Exercise brief: Among the records below, which lines contain the string "heading"? Report them.

Segment Start: Listed records

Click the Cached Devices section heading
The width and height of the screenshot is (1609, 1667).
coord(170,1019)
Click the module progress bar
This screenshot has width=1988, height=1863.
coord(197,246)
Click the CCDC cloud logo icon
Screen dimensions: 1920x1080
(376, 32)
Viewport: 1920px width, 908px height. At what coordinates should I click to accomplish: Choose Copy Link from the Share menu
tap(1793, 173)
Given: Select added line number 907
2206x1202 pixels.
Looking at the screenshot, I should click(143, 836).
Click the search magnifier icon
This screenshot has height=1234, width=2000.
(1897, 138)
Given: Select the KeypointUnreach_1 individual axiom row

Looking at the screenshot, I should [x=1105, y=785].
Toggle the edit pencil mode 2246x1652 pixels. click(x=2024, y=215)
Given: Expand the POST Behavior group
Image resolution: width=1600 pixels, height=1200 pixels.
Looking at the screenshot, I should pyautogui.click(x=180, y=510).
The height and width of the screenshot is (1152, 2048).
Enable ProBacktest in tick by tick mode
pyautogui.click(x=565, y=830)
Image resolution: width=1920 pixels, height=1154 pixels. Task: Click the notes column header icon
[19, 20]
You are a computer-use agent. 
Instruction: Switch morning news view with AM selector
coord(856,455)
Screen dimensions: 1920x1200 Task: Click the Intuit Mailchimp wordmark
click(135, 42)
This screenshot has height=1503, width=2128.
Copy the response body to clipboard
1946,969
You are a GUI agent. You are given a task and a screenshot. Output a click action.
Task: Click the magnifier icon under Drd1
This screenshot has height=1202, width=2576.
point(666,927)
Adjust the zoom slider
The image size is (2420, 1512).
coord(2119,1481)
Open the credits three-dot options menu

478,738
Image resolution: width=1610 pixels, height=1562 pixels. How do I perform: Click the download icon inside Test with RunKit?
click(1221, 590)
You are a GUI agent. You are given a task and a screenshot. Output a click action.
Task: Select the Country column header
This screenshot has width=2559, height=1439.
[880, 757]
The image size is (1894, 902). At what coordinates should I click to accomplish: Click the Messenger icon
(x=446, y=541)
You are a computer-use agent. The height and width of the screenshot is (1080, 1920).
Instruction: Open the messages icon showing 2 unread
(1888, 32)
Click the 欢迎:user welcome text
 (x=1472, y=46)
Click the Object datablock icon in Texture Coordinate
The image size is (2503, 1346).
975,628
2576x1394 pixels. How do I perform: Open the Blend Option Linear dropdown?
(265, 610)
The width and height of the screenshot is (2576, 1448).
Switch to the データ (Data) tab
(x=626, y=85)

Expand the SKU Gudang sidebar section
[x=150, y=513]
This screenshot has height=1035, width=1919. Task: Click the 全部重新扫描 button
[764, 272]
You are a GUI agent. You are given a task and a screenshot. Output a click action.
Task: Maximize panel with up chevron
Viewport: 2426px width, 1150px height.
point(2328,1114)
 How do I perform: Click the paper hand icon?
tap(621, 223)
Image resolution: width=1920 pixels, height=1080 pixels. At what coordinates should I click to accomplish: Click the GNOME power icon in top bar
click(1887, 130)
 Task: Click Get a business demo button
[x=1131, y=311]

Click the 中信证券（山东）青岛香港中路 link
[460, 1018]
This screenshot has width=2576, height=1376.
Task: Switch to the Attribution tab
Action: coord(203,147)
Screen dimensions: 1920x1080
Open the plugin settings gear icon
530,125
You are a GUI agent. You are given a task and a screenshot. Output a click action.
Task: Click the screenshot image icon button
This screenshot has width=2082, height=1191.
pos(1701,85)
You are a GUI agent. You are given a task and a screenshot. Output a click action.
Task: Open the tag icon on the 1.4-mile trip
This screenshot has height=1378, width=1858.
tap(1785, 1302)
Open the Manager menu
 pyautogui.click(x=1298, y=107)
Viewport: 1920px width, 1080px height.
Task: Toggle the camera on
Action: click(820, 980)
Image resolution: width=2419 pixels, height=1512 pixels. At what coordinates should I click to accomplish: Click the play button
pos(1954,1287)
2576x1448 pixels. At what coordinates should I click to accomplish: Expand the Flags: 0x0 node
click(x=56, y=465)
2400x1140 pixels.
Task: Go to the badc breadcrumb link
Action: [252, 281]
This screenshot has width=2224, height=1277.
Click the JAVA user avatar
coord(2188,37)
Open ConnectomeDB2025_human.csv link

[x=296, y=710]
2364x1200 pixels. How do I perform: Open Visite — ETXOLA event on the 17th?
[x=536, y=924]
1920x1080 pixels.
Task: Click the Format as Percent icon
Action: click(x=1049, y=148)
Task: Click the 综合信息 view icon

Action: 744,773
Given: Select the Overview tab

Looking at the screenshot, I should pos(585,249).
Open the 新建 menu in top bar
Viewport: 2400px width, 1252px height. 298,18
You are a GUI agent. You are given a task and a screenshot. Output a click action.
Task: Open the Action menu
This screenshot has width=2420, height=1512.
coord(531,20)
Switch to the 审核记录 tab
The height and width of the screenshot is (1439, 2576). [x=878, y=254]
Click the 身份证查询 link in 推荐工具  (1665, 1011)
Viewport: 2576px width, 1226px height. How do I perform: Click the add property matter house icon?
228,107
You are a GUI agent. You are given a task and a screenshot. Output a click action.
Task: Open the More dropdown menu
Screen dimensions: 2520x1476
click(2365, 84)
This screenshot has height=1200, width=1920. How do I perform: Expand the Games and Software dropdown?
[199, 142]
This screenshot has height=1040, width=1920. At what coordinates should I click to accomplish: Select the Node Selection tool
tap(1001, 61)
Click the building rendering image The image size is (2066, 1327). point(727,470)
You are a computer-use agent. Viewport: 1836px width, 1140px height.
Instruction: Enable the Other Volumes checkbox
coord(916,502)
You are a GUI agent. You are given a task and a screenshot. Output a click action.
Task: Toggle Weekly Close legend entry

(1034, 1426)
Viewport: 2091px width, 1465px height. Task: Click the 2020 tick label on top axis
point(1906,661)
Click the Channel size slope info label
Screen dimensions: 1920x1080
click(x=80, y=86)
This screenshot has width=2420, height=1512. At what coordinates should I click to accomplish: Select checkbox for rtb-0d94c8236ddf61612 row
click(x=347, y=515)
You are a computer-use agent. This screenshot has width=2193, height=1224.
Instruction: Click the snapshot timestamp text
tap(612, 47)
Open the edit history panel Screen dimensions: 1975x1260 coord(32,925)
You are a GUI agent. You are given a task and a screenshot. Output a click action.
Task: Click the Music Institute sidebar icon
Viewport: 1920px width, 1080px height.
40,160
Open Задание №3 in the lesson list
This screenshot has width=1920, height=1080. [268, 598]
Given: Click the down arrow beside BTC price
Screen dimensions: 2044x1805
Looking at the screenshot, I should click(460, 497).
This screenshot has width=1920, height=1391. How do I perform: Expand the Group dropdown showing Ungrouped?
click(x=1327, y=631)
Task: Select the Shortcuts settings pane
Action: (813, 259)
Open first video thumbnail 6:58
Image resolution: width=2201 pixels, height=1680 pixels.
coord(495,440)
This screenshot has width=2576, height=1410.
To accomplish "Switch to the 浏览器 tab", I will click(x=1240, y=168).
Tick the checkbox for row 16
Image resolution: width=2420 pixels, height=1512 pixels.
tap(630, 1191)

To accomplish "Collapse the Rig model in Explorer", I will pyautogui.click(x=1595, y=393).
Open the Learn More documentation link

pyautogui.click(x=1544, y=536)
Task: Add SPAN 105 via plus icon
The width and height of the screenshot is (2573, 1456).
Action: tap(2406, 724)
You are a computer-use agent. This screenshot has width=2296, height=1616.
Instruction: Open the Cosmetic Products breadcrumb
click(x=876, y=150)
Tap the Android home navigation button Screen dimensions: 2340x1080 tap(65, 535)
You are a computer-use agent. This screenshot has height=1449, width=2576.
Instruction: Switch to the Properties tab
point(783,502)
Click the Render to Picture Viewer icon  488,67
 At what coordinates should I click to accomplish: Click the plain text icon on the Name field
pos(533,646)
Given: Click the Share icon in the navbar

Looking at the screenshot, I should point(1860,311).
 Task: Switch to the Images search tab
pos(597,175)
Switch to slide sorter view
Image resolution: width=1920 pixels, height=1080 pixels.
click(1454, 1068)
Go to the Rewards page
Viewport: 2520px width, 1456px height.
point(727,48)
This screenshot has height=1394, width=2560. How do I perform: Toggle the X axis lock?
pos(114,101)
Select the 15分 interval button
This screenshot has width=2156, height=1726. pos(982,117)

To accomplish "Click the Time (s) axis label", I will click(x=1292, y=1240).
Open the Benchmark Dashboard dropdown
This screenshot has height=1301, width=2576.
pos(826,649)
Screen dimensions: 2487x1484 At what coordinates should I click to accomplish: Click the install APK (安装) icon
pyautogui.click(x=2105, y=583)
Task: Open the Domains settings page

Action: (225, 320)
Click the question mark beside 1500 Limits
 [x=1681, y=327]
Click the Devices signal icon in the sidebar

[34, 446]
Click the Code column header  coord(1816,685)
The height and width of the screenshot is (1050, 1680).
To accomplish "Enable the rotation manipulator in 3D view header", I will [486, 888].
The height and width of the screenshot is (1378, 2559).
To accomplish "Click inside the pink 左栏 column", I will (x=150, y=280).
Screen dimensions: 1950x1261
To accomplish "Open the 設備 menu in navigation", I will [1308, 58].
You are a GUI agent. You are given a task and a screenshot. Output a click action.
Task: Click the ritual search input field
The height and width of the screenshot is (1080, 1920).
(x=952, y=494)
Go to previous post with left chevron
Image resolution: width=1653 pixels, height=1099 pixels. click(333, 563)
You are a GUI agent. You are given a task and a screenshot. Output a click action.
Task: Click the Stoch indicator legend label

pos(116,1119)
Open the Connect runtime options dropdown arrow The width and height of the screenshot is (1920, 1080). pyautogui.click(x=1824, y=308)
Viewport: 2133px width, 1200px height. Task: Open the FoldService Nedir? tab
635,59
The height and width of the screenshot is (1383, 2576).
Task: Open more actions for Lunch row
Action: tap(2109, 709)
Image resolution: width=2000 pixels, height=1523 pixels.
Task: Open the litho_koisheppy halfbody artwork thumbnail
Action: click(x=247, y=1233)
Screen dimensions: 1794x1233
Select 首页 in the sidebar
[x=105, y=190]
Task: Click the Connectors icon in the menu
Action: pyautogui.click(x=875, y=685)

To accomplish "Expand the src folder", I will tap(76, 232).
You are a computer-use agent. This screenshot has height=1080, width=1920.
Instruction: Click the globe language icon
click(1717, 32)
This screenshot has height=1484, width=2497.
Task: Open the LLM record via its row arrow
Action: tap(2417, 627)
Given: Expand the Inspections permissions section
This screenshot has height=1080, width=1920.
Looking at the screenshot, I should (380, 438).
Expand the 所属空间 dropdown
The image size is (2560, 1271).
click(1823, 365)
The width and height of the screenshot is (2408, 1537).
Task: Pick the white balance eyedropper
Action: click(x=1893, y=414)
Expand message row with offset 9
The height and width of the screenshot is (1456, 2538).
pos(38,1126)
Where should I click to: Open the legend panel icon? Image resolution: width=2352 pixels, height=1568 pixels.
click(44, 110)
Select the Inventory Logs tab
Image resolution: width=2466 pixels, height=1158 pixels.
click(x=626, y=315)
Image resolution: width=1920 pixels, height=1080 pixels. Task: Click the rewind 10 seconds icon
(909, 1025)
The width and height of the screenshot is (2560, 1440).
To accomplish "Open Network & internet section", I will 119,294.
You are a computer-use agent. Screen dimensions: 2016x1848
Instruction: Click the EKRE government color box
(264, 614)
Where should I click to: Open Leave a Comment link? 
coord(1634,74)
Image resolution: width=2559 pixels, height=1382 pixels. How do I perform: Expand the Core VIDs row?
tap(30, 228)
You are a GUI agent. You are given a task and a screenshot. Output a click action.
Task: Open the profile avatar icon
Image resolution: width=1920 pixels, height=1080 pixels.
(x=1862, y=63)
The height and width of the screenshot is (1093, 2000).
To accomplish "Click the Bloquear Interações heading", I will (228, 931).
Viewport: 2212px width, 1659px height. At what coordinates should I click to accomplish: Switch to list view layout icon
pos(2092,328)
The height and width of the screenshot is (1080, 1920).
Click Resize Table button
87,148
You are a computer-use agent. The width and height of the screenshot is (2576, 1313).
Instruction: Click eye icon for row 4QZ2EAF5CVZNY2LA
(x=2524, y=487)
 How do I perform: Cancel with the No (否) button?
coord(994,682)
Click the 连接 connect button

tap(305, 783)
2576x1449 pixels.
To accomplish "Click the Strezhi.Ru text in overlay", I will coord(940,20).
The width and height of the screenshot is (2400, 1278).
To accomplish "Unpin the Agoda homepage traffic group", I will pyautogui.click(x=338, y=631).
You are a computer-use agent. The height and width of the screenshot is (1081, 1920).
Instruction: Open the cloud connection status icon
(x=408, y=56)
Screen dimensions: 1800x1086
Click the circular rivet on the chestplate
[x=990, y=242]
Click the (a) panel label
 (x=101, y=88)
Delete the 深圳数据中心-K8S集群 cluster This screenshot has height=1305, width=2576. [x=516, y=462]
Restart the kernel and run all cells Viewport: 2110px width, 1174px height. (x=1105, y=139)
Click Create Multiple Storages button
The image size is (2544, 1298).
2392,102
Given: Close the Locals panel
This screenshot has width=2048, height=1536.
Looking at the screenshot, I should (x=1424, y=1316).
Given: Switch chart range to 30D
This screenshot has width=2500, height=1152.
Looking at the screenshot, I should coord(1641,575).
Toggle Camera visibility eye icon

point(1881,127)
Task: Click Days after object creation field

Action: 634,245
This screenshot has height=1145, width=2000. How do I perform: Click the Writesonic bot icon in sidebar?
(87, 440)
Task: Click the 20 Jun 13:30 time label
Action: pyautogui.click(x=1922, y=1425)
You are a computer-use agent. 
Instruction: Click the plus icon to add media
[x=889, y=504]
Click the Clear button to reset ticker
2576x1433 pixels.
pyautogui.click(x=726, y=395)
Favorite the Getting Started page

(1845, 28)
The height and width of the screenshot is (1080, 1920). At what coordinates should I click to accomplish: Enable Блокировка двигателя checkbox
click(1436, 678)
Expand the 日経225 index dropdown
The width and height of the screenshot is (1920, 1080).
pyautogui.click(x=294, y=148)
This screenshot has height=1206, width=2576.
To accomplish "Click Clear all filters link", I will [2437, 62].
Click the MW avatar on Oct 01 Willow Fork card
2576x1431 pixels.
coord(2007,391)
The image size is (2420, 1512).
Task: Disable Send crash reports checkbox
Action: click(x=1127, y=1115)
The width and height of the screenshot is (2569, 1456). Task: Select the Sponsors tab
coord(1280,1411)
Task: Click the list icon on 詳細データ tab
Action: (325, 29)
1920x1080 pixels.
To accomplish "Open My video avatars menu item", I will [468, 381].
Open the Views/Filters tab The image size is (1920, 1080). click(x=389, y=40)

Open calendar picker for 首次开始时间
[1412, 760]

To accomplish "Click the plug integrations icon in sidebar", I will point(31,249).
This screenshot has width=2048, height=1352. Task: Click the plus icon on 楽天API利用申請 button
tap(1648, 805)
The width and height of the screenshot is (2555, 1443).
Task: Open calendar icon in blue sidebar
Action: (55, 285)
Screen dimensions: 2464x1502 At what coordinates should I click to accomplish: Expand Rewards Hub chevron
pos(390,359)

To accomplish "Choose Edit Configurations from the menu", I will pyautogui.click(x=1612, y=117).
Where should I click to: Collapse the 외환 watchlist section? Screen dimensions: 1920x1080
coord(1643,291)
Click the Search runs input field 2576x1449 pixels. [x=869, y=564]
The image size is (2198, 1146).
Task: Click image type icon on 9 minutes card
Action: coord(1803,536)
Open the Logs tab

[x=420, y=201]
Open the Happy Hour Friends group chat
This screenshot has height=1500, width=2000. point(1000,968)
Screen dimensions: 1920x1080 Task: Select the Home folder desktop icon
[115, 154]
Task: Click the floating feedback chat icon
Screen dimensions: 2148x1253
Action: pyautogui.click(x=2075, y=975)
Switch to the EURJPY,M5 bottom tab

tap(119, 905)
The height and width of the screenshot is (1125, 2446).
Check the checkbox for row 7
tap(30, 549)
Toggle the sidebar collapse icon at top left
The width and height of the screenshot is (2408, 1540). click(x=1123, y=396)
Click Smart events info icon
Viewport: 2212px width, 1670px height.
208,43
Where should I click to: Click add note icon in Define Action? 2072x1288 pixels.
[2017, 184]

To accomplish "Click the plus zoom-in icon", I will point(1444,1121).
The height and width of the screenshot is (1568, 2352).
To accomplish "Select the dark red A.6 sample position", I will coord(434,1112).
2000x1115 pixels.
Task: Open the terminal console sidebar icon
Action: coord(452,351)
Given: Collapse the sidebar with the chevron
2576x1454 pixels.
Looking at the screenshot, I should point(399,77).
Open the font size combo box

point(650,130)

Segment End: Listed records

Your response:
Click the Cached Devices section heading
To accomplish "Click the Bloquear Interações heading", I will (228, 931).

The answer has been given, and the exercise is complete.